Bob and Mike Bryan © Action Images

Bryans eager for another shot at Olympic gold



Bob Bryan recently became a father, twin brother Mike is engaged, and the pair are almost old enough for the senior tour. Tennis does have a clock, and the sport's most successful doubles team concedes time is running short to win an Olympic gold medal.

Bryan-Bryan are ranked No 1 and plan to compete in the games for a third time this year in London. They were shut out in Athens, then took the bronze four years ago in Beijing, and they're grateful for another chance.

Mike turns 34 next month, while Bob is two minutes younger, and they said it's unlikely they'll make it to the 2016 Games in Brazil.

"We can't plan on playing Rio," Bob said.

"That's a long way off," Mike said. "We'll be 38. Bob will probably have three kids by then."

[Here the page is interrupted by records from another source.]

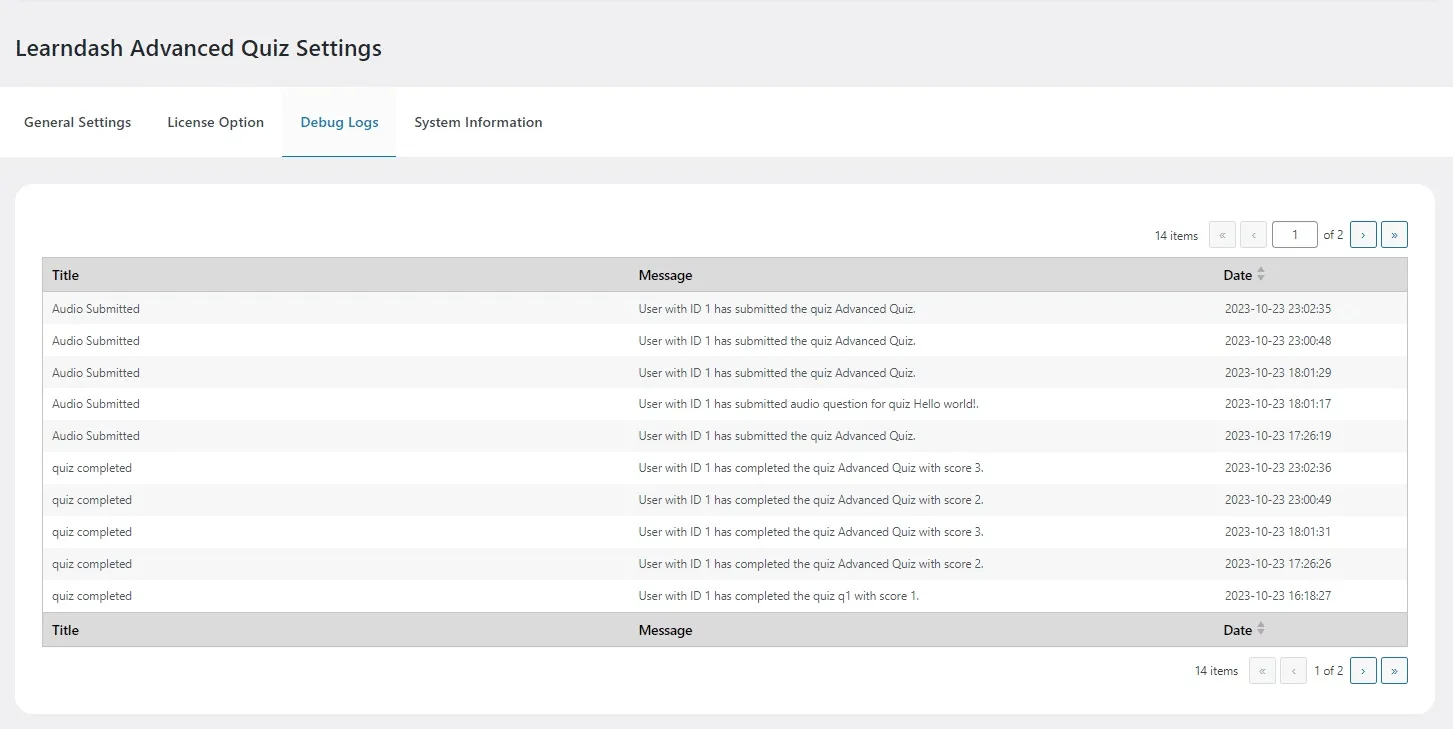1453x729 pixels.
Task: Open the License Option tab
Action: point(215,122)
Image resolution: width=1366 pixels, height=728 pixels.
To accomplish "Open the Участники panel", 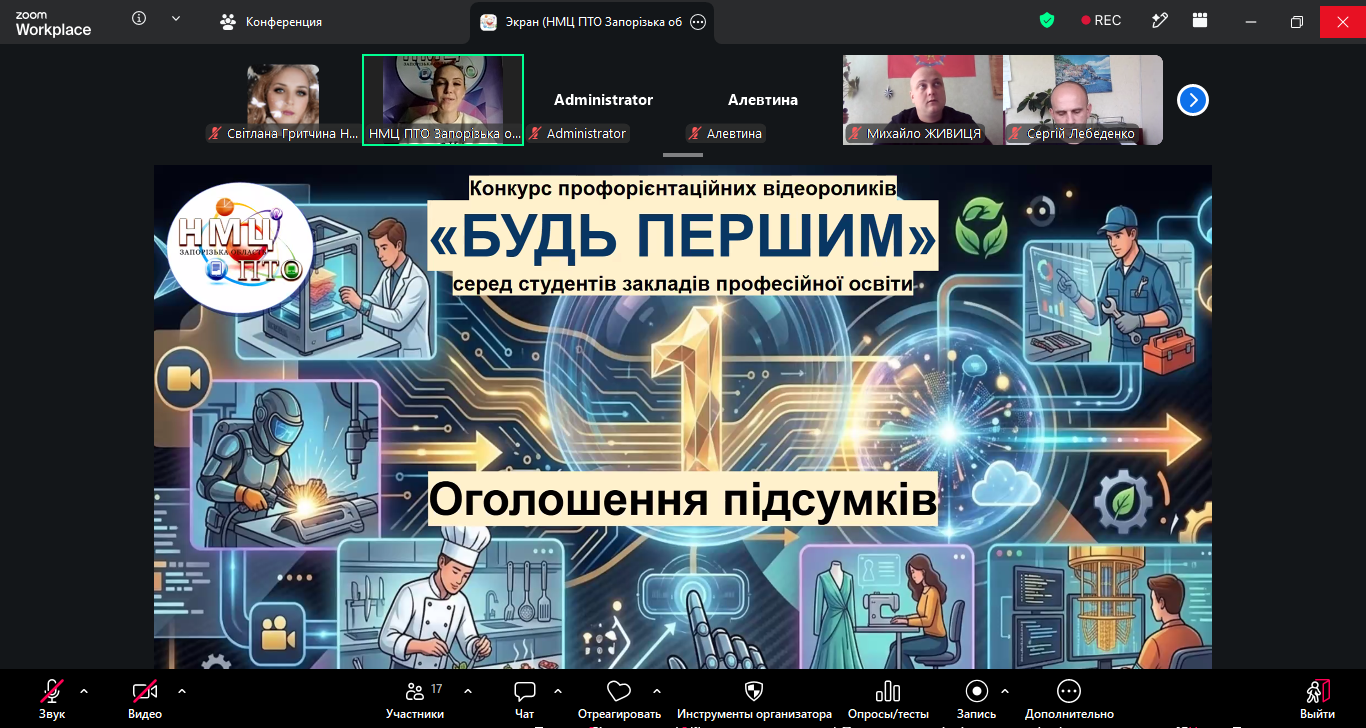I will [x=415, y=699].
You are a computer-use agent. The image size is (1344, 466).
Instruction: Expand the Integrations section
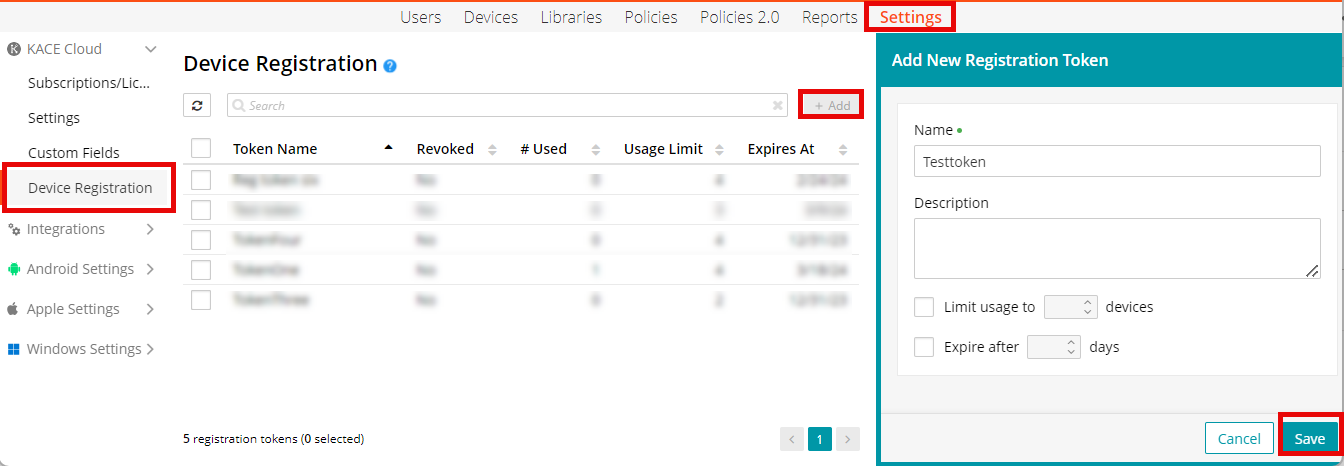click(150, 229)
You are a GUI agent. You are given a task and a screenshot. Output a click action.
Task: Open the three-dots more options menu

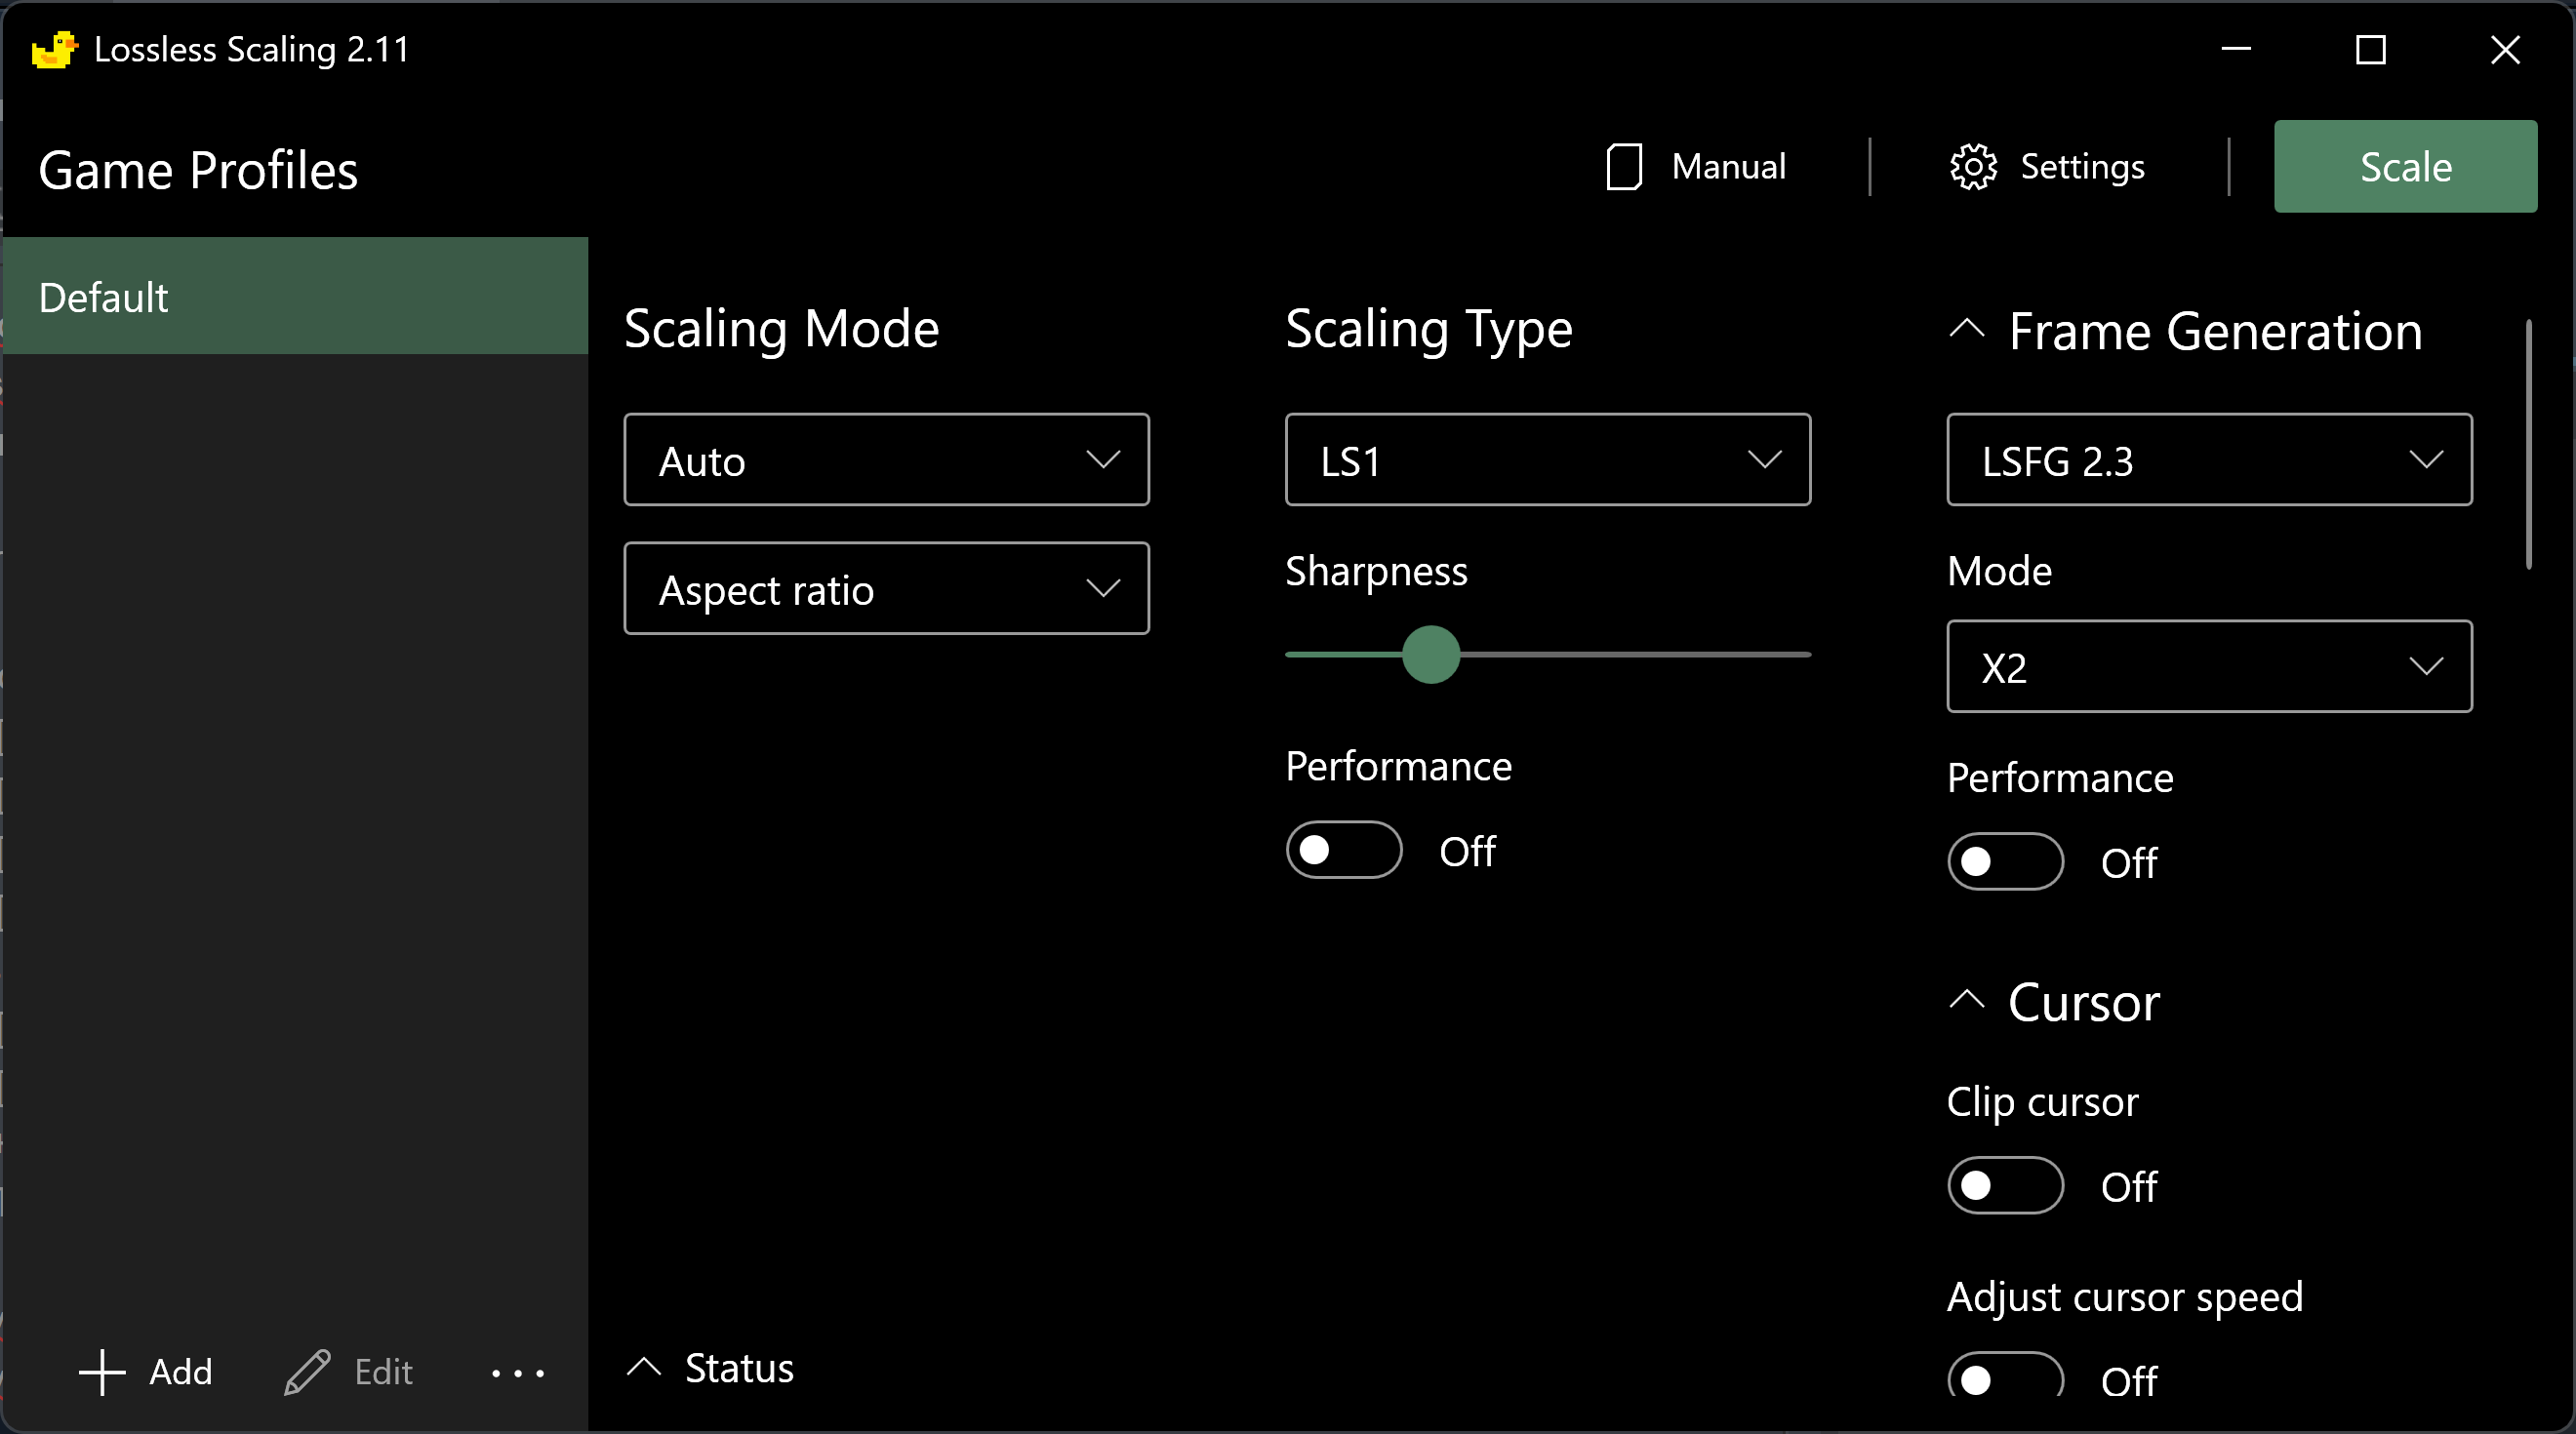[517, 1373]
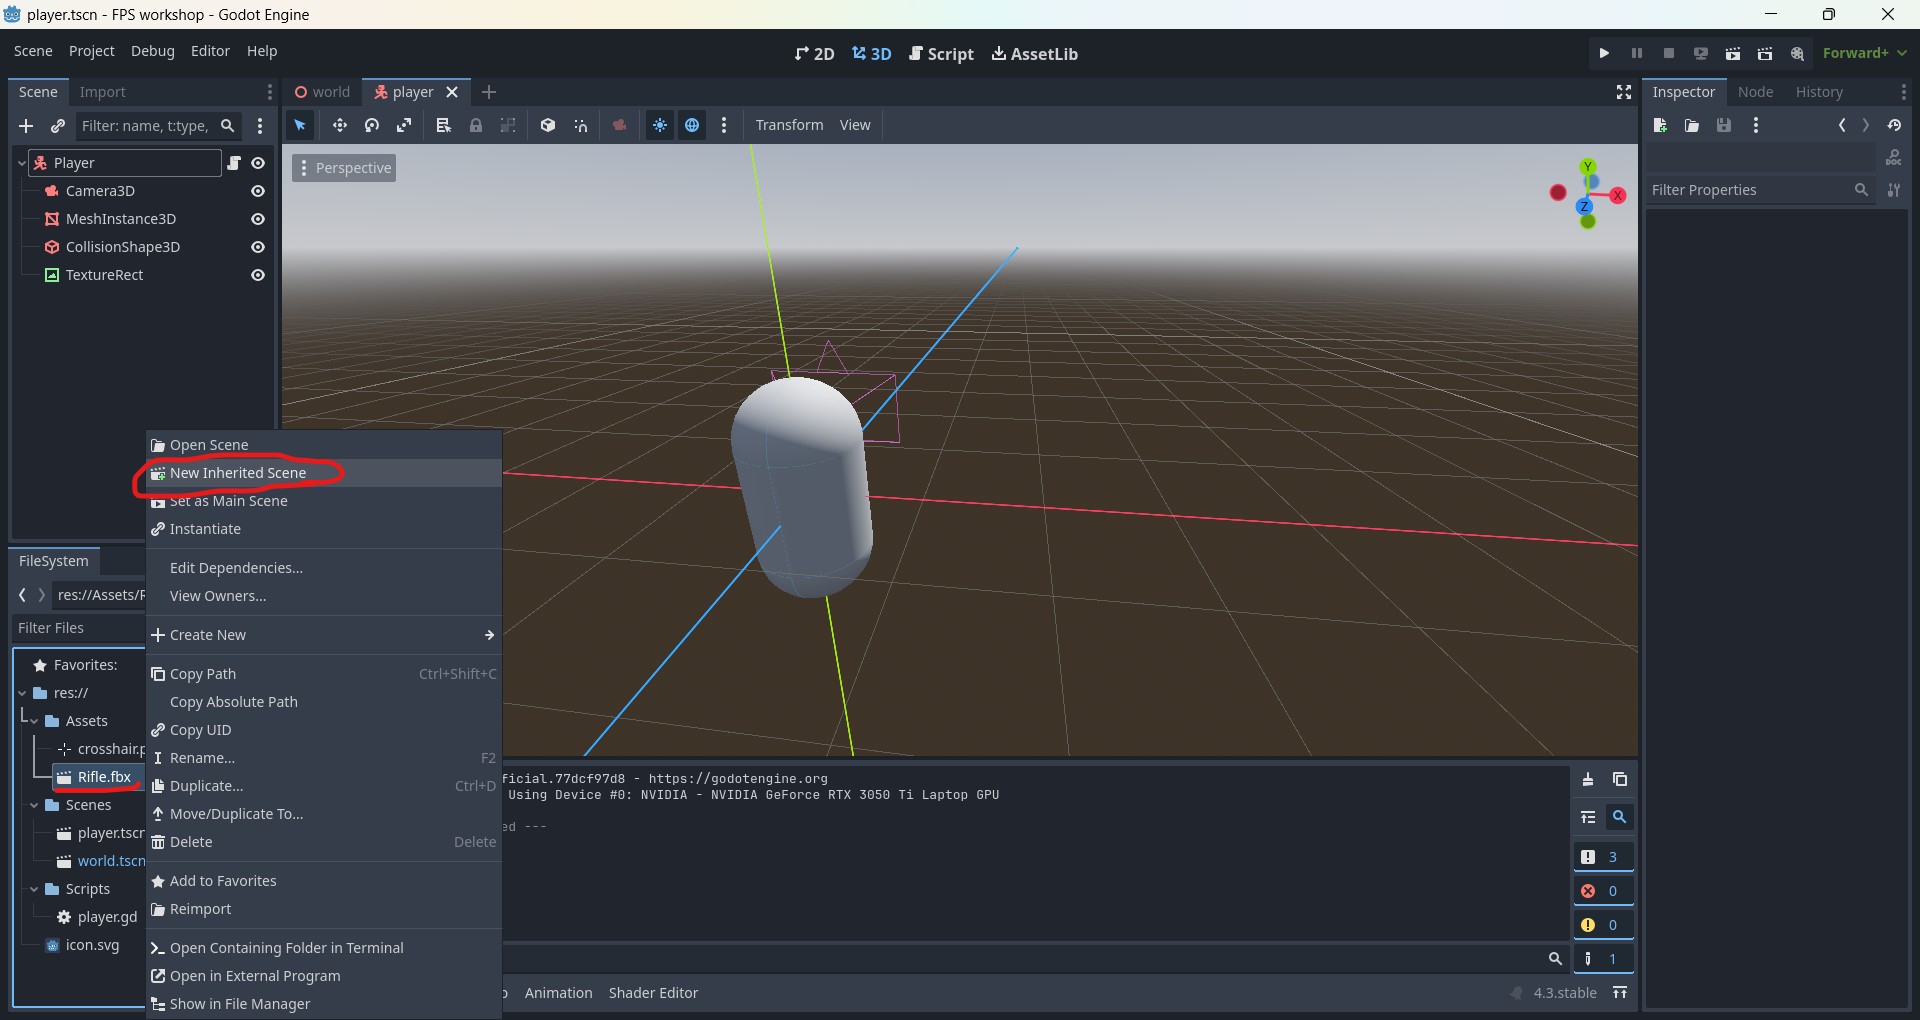Run the project with the play icon
This screenshot has height=1020, width=1920.
tap(1604, 53)
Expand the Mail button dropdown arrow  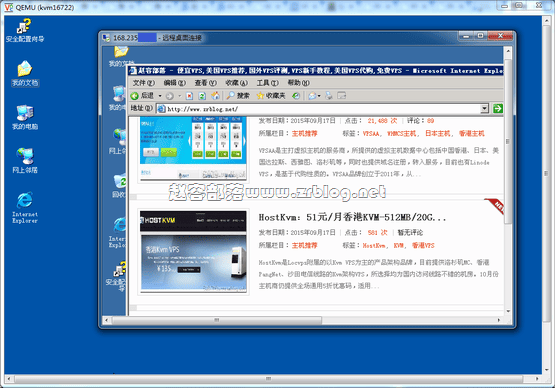(x=319, y=96)
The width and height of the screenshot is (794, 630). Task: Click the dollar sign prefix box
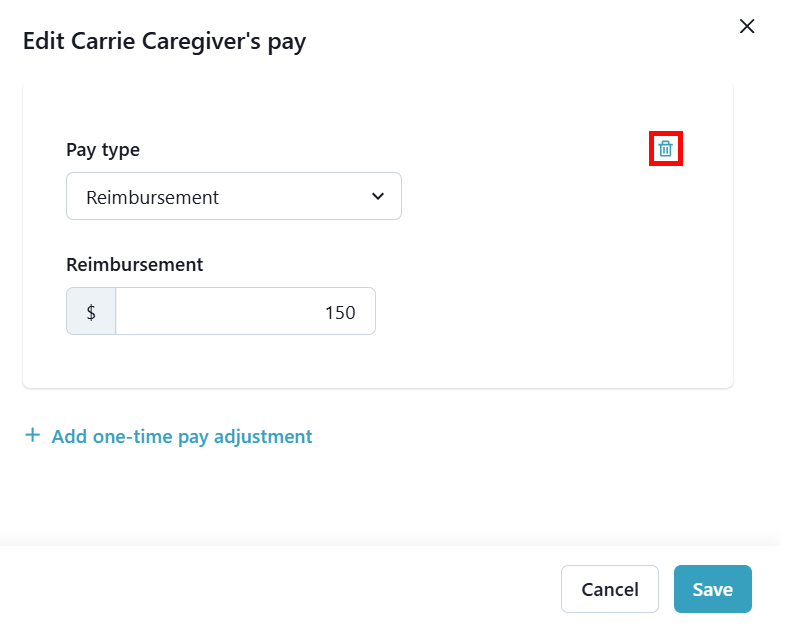pyautogui.click(x=91, y=312)
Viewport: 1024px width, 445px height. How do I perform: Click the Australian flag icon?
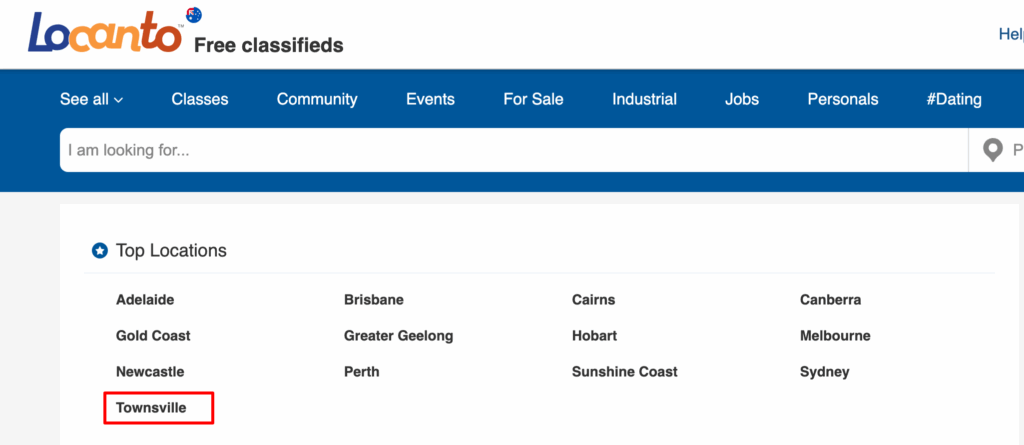194,14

Their personal lives have changed dramatically in recent months. Mike plans to marry in November, and he became a first-time uncle in January when Bob and his wife had a daughter, Micaela.

As a result, tennis no longer means everything.

"In our 20s, nothing would come between our career," Bob said. "We wouldn't change our schedule to fly home to see our girlfriend.

"That doesn't mean we still don't hate to lose. We still don't sleep for three days after a loss. But having a baby and Mike being engaged has put stuff in perspective. It feels like you're working out here for a bigger team."

The brothers were long inseparable, but Bob now lives in Miami, while Mike splits his time between California and Tampa, Florida. Mike even had a different partner - Mardy Fish - for the US Davis Cup team's victory over Switzerland three weeks ago, because Bob was with his wife and newborn daughter.

Mike flew cross-country to hold his niece 24 hours after she was born. And Team Bryan was reunited on the court this week at the Delray Beach International Tennis Championships, the twins' first event together since they lost the final at the Australian Open in January.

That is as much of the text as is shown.